### [WRITTEN TASK 1]
In the Harbor Satellite text, reproduce the part that opens with the words containing "1. Introduction &" and closes with "and node attestation.", substituting "Remote site plane" for "Edge site plane".
### [WRITTEN TASK 2]
According to the Harbor Satellite text, what rotates X.509 SVIDs automatically?
### [WRITTEN TASK 3]
Pick up the Harbor Satellite text after its last line and write what comes next.

Deploying Kubernetes at the edge introduces architectural challenges not seen in centralized datacenters. Edge nodes often run with intermittent, low-bandwidth, or metered connectivity. At scale, relying on a centralized registry over WAN becomes a fragile single point of failure.
Harbor Satellite mitigates this by placing a lightweight local OCI registry at each edge site, powered by Zot. It synchronizes layers from Central Harbor when connectivity is available, then serves local K3s workloads without external dependency.
1. Introduction & Challenges Addressed
Challenges & Solutions
| Edge challenge | Harbor Satellite solution |
|---|---|
| Workload failures during network partitions | Local Zot cache serves images over loopback; WAN status becomes non-blocking for runtime pulls. |
| High bandwidth costs on metered links | Layer-diff synchronization transfers only changed layers. |
| Bootstrapping restricted clusters | Direct Delivery injects images into K3s auto-import path. |
| Credential management at scale | SPIFFE/SPIRE Zero-Touch Registration (ZTR) removes static secrets from edge devices. |
| Certificate lifecycle overhead | SPIRE Workload API rotates X.509 SVIDs automatically. |
2. Reference Architecture
2.1 Network topology
- Cloud/datacenter plane: central registry, fleet management, and identity authority.
- Edge site plane: localized caching, workload runtime, and node attestation.

### [DATA BLOCK]
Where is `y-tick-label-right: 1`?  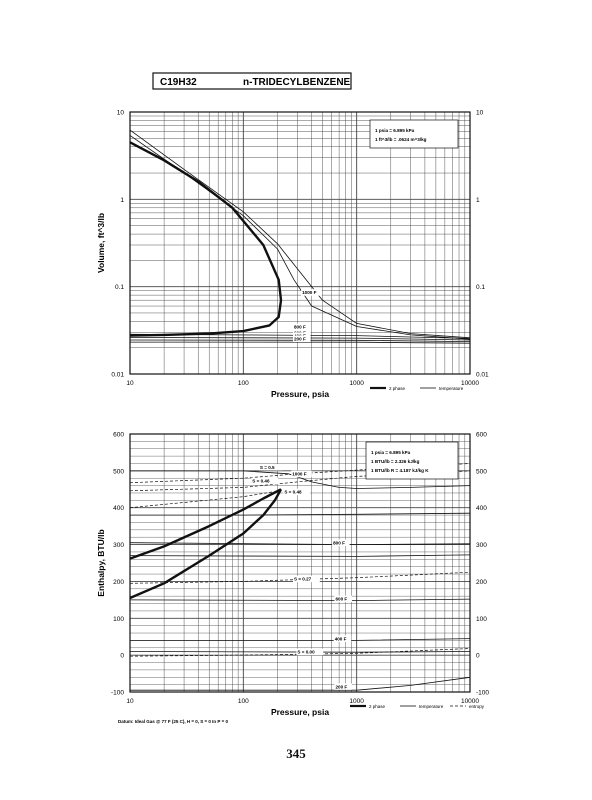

### [FINAL ANSWER 1]
1. Introduction & Challenges Addressed
Challenges & Solutions
| Edge challenge | Harbor Satellite solution |
|---|---|
| Workload failures during network partitions | Local Zot cache serves images over loopback; WAN status becomes non-blocking for runtime pulls. |
| High bandwidth costs on metered links | Layer-diff synchronization transfers only changed layers. |
| Bootstrapping restricted clusters | Direct Delivery injects images into K3s auto-import path. |
| Credential management at scale | SPIFFE/SPIRE Zero-Touch Registration (ZTR) removes static secrets from edge devices. |
| Certificate lifecycle overhead | SPIRE Workload API rotates X.509 SVIDs automatically. |
2. Reference Architecture
2.1 Network topology
- Cloud/datacenter plane: central registry, fleet management, and identity authority.
- Remote site plane: localized caching, workload runtime, and node attestation.

### [FINAL ANSWER 2]
The SPIRE Workload API.

### [FINAL ANSWER 3]
2.2 Diagram workflow
| Flow | Description |
|---|---|
| Desired state | Satellite polls Ground Control for assignments, then pulls required OCI layers from Harbor over mTLS. |
| Reconciliation loop | Satellite compares local state to cloud state, pulls new layers, and prunes stale content. |
| Containerd mirroring | K3s containerd routes pulls to 127.0.0.1:5050 for local delivery. |
| Event streaming | Event Forwarder/Executor handles telemetry and execution command exchange. |
2.3 Component placement
| Component | Deployment location | Primary role |
|---|---|---|
| Central Harbor | Cloud | Source of truth for enterprise images |
| Ground Control | Cloud | Fleet orchestration and credential brokering |
| SPIRE Server | Cloud | Root identity authority |
| SPIRE Agent (GC) | Cloud | Issues SVIDs to Ground Control |
| SPIRE Agent (Edge) | Edge node | Attests node and issues SVIDs to Satellite |
| Harbor Satellite | Edge node | Local OCI cache and replication engine |
| K3s + containerd | Edge node | Runtime configured to use the local mirror |
3. Security Model: SPIFFE/SPIRE Integration
Static registry credentials at edge scale are high risk. This architecture uses SPIFFE/SPIRE cryptographic identity with Zero-Touch Registration instead of distributing long-lived secrets.
3.1 Zero-Touch Registration provisioning flow
- Token generation: Ground Control registers a new Satellite and SPIRE issues a one-time join token.
- Device attestation: Edge SPIRE Agent consumes the token and receives node identity.
- Workload identity: Harbor Satellite requests an X.509 SVID from local SPIRE Agent.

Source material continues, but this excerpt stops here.